I played Garou with multiple characters and I have to say that the Daija felt incredible to use. It was so planted on both lap and table, and the speed and accuracy of the micro-switched stick and buttons filled me with confidence that I could pull off the moves and commands I wanted to when I wanted to, and if I didn't then it was my fault in terms of execution rather than the Daija letting me down.
Launching Terry Bogard's Power Wave and Burning Knuckle specials was like taking candy from a virtual baby, while even more supers like his Buster Wolf came off in my hands 9 out of 10 times without issue.
Precise character movement on stage (which is crucial in versus fighter pro-gaming) was also great. I could input on the stick to varying degrees to ensure, for example, that I was just out of reach to be in striking distance of a foe, or be within distance myself without exposing myself to a throw or powerful short-range move from the rival.
Basically, for the limits of my versus fighter ability, the Nacon Daija felt incredibly empowering, with a premium, planted design putting top-shelf components under my fingertips. The Daija is an elite versus fighter weapon, and one that if you use it well will absolutely improve your rank. And, I'm sure that for 99 per cent of gamers out there, the non-pros who just like versus fighters like Mortal Kombat, Street Fighter, Tekken, and The King of Fighters, they will feel the same way about it, too.
I don't want to speak on behalf of pro-gamers as I am not one, but considering that pro versus fighter champion Kayane (opens in new tab) helped design the Daija, I'm going to guess they're going to find it a proper weapon, too.
Daija Arcade Stick review: verdict
So, there you have it, that was my Nacon Daija Arcade Stick review. And, I hope it was instructive in what this product offers and is like to use.
From my point of view, I believe this is the best PS5 arcade stick in the world for an off-the-shelf purchase. The design of the Daija is stunning and the stick is tailored in fine detail to be excellent for versus fighting games.

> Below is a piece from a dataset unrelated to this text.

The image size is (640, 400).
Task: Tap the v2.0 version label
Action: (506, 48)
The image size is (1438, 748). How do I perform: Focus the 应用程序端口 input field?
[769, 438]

The Daija's components are also best-in-class, with premium Sanwa parts littered throughout, and the customization options are first-rate, too. Gamers can easily modify any aspect of the stick, from its top plate design, through button type and layout, and onto stick type, gate type, and stick top type. The fact that a tool is included with the Daija tells you all you need to know about how this product has been designed with gamer customization in mind.
I found the Daija incredibly easy to use and really appreciated how easy it was to open, too, with just two buttons releasing the top plate and giving me access to tinker.
I can't talk about high-level versus fighter play and tactics, and how those would be affected by the Daija, but as I hope I communicated above, I felt empowered and in firm control when using this stick in-game. And, really, to me, that's the biggest hallmark of a quality arcade stick. You're not going to become a fighting game legend overnight by buying the Daija, but I absolutely believe it will make you a better, more competitive player.
What fills me with joy most, though, is that gamers who buy this stick will be able to take the exceptional base setting as delivered out of the box and then customize the Daija to truly make it theirs, and they'll be able to do so easily. Making an arcade stick your own is almost the best part of the whole experience for me.
So, yeah, if you're looking for an arcade stick for PS5, PS4 or PC and can stretch to the price required, then the Nacon Daija is a no-brainer choice. Bring on Street Fighter 6!